A recent study has shown that some Poker players are following classic Machiavellian behaviours of deception and control, many without even knowing. Jointly conducted by the University of Helsinki and Lancaster University, the report comes with the catchy title 'Machiavelli as a Poker mate - a naturalistic behavioural study on strategic deception'.
Machiavelli was an Italian historian who is best remembered for writing The Prince in 1513. In this, he described how deceit, subterfuge, dishonesty and immoral behaviour could be used in politics to win arguments and gain power. His name is now synonymous with underhand politics and people who naturally have these traits, with the new paper linking particular Poker strategies to Machiavellian behaviours.
490 people took part in the study, playing Texas Hold'em Poker in an online setting. The research team was led by Dr Jeff Yan from Lancaster University and Jussi Palomaki from the University of Helsinki and they studied how people with different personalities approached the game, which has led to some interesting conclusions. Before the Poker games commenced, participants were asked to complete a personality test which looked at their levels of distrust in others, how much they like to be in control, what their moral values were and so on.
Reactions to The Game
Machiavellians are generally seen as cold hearted and calculating in their actions, but their reactions to Poker playing shows that they can also become quite emotional when they are up against others with certain styles of play. Being dealt a strong hand tends to make those with Machiavellian personalities make bigger bets, but if their opponent has an equally strong hand and makes a small wager, this often triggers a negative emotional response.

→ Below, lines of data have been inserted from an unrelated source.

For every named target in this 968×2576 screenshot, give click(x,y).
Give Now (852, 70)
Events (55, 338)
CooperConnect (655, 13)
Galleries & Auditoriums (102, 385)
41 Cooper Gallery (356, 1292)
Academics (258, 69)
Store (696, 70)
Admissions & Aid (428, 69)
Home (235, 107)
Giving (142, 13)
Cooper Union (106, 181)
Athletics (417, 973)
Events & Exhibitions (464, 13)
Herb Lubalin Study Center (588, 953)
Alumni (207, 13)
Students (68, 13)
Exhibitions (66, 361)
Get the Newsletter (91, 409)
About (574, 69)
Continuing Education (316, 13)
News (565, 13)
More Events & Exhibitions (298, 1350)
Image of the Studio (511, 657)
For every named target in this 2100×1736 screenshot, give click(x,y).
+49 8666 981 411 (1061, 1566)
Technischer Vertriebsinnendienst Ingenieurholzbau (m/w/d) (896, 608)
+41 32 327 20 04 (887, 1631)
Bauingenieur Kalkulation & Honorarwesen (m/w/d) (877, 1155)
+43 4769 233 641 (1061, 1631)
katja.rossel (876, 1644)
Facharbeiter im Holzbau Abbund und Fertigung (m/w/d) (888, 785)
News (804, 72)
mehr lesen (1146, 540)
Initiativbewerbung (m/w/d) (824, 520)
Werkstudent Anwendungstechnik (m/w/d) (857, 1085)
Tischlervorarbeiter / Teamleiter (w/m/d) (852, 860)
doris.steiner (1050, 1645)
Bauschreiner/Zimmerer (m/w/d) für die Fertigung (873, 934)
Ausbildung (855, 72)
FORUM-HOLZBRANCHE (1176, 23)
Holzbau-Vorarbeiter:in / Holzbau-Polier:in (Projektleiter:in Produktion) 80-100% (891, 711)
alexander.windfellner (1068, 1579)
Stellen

The team suggested that being the target of such manipulation causes Machiavellians to go against their perceived personality traits and display strong negative emotions.
There was also evidence that while players tend to bluff with a similar frequency, Machiavellians often make bigger bets when doing so, which could be because they want to be more in control of a situation than others. Dr Yan commented on this trait, saying that ''To be a successful Poker player, the general advice is to be the one controlling the action.'' He added that it could be because they dislike showing any signs of weakness.
A major conclusion of the research was that an individuals sensitivity and emotional reactions to bluffing at Poker are strongly linked to the extent to which they have Machiavellian personality tendencies. Being slow-played, where a low bet is placed by their opponent when bluffing, is more stressful to Machiavellian people than others, as becoming the target of a bluff means they have less control over a situation.
There could be some genuine advantages to understanding the results of the study says Dr Yan. If players find that they are facing a Machiavellian personality, they could potentially unsettle them by slow-playing their hands, while also being able to predict that a bigger bet from such a person is more likely to be a bluff.